The chain values are usually target names from the models config.

If a chain entry does not match an exact configured target name, the router also checks for a provider-prefix model ref such as or:google/gemma-4-31b-it:free. Exact target-name matches always win before prefix fallback is attempted.

If chain is not provided, the router uses:

  • defaultChain from setup if present
  • otherwise all enabled model targets sorted by ascending priority

Provider Options

providerOptions are passed through to Vercel AI SDK generateText and streamText calls for provider-specific controls:

const result = await router.generateText({
  prompt: 'Answer briefly.',
  chain: ['google-flash'],
  providerOptions: {
    google: {
      thinkingConfig: {
        thinkingBudget: 0,
      },
    },
  },
});

For Gemini 2.5 Flash, thinkingBudget: 0 disables thinking.
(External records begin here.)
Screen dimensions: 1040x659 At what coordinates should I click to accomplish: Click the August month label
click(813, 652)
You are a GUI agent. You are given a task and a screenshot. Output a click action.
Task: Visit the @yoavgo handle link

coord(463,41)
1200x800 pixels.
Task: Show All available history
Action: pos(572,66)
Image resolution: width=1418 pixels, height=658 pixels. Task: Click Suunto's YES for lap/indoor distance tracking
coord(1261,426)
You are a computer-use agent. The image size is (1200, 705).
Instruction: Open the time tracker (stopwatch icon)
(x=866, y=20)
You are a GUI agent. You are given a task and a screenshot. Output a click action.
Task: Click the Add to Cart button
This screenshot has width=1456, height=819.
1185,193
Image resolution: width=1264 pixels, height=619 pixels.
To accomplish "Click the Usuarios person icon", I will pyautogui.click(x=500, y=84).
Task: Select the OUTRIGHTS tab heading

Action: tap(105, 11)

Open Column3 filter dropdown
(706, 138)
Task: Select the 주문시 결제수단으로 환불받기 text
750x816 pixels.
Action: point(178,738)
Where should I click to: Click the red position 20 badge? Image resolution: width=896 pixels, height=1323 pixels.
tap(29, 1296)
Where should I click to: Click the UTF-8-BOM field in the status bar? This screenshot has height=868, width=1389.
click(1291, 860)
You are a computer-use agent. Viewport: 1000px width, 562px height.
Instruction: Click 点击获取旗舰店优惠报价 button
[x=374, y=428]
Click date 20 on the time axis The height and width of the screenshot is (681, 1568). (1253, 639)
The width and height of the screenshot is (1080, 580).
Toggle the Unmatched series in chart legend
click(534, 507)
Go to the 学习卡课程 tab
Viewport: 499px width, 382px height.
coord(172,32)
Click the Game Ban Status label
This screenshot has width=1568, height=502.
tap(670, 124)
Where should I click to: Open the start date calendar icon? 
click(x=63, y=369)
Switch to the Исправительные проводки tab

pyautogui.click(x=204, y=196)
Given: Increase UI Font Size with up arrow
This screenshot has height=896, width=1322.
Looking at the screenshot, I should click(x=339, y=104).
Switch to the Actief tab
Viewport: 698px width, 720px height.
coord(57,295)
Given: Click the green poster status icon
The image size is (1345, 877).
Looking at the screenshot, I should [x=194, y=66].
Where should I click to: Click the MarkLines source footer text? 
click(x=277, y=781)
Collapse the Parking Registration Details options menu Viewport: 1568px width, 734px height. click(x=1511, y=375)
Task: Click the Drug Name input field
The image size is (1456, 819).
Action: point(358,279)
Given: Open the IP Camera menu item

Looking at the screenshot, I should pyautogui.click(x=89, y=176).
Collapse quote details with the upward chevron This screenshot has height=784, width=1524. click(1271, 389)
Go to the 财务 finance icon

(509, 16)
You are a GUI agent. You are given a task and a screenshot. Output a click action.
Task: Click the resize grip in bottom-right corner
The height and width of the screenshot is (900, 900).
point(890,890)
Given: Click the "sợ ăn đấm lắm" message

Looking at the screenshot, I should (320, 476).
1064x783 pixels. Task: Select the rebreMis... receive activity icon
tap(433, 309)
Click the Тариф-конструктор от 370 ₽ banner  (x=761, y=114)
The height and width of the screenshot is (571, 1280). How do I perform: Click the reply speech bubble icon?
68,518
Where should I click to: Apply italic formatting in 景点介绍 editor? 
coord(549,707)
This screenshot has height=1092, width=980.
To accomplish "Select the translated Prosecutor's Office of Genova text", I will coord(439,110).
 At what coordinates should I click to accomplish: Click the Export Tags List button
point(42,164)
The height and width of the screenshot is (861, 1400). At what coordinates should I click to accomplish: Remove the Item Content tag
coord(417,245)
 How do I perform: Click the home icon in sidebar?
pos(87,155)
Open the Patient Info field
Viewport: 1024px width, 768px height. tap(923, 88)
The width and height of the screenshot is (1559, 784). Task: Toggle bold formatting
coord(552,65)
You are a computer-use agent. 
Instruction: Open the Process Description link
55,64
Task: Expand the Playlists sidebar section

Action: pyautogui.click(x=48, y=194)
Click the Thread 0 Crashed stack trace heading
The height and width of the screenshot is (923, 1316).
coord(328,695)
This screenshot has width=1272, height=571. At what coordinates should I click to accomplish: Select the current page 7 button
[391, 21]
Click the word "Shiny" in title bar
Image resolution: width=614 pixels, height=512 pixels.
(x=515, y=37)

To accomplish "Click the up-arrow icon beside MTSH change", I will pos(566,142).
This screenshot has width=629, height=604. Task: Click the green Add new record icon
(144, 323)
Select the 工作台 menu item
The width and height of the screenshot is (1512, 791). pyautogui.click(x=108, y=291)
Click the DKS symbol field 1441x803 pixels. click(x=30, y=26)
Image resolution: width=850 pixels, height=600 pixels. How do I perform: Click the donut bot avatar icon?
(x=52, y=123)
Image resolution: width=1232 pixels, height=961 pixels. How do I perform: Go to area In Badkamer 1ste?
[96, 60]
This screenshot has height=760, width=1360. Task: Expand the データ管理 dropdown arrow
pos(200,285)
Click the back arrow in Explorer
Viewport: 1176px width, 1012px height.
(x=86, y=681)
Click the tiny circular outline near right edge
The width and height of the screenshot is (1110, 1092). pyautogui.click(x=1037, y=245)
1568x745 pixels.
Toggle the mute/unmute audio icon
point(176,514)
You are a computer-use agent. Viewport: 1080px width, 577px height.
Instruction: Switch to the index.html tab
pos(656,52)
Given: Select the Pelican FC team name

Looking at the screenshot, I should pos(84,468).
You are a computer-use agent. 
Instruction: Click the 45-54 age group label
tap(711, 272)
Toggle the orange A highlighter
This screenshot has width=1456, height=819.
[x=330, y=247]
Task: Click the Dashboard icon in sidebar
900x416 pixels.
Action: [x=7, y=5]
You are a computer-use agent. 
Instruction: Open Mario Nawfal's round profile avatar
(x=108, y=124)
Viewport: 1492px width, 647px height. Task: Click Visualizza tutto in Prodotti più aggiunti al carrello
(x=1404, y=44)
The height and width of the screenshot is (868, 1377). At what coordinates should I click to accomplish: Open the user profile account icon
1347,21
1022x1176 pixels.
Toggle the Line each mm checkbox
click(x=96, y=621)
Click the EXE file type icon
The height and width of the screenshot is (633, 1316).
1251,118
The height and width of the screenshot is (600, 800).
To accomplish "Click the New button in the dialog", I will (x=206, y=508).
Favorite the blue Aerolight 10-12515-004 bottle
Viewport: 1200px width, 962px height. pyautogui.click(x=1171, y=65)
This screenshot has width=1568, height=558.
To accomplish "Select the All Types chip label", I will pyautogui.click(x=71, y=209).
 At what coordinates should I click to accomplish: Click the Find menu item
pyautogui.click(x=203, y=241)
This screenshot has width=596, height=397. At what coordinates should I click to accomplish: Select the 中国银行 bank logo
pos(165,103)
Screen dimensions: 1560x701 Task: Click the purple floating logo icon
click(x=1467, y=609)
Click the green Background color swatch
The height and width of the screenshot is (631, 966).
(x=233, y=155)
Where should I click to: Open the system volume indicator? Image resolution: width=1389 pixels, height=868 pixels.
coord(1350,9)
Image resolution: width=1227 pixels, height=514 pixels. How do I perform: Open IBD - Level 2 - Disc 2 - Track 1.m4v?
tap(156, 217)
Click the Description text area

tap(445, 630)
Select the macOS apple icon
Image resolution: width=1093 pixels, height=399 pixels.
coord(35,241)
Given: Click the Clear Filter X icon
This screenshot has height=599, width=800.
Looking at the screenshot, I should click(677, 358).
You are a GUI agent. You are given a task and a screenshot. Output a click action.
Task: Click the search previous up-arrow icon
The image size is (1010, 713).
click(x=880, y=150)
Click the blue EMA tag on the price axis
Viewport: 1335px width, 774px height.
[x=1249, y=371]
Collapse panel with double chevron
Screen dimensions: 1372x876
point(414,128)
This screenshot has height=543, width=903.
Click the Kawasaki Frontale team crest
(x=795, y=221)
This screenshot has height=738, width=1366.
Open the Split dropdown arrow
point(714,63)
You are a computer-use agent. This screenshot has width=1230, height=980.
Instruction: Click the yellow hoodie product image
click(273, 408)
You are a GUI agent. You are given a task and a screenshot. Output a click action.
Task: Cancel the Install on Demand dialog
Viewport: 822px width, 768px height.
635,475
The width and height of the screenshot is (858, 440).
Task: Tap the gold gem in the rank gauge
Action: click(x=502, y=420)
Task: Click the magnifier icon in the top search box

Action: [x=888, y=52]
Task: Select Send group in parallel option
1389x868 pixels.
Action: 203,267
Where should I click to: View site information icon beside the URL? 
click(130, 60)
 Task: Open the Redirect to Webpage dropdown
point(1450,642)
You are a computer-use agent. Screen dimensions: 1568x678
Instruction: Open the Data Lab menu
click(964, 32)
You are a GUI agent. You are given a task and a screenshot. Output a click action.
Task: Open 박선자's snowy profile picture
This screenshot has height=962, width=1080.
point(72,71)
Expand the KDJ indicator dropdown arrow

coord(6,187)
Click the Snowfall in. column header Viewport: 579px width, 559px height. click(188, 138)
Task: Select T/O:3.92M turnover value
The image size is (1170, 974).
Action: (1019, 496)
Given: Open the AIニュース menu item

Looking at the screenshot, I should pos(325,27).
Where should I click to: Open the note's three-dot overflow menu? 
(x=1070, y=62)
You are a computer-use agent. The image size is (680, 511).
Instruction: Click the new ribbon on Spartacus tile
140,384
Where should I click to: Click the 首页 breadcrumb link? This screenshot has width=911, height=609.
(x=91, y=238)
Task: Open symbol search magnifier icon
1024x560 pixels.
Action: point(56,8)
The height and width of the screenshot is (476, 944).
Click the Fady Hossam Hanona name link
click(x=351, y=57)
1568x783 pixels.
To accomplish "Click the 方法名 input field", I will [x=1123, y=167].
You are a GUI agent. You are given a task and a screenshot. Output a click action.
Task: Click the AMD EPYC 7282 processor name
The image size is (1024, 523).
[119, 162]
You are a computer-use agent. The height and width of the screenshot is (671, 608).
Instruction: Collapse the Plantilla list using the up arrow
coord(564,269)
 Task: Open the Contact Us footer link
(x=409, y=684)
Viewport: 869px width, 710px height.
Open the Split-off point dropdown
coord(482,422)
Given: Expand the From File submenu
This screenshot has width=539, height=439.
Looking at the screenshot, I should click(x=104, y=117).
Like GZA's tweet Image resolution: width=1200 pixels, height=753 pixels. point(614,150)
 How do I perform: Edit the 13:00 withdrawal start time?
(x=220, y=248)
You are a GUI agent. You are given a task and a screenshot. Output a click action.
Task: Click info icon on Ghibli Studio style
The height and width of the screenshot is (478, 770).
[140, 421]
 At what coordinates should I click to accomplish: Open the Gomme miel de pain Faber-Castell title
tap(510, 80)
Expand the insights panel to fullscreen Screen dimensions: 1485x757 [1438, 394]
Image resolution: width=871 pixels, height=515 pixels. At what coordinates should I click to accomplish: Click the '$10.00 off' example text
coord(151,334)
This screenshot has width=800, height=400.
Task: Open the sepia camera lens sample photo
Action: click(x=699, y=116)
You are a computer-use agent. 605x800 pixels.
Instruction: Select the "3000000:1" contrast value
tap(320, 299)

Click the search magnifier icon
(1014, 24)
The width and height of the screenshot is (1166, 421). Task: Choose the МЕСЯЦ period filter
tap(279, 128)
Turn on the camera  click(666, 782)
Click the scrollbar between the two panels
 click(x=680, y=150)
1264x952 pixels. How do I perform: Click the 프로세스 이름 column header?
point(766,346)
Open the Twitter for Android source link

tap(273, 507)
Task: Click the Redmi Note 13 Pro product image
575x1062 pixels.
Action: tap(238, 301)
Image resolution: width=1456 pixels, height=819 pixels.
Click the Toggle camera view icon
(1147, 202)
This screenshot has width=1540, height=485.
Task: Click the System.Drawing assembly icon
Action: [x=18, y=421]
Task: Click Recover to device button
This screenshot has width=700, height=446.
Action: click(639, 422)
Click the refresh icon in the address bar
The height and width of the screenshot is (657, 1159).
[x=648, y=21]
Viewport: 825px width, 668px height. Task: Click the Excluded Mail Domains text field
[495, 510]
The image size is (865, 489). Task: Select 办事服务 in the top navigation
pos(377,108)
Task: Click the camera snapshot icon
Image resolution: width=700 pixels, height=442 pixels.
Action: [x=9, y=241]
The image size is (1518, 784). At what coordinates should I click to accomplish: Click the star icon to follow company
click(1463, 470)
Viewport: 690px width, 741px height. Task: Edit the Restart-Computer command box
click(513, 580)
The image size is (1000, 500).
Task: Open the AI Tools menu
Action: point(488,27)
These options are provider-specific, so check the matching AI SDK provider documentation for the accepted shape.

Messages Instead of Prompt

const result = await router.generateText({
  system: 'Be concise.',
  messages: [
    { role: 'user', content: [{ type: 'text', text: 'Explain fallback routing.' }] },
  ],
});

Streaming With First-Chunk Fallback

For chat-style UX you can use streamText.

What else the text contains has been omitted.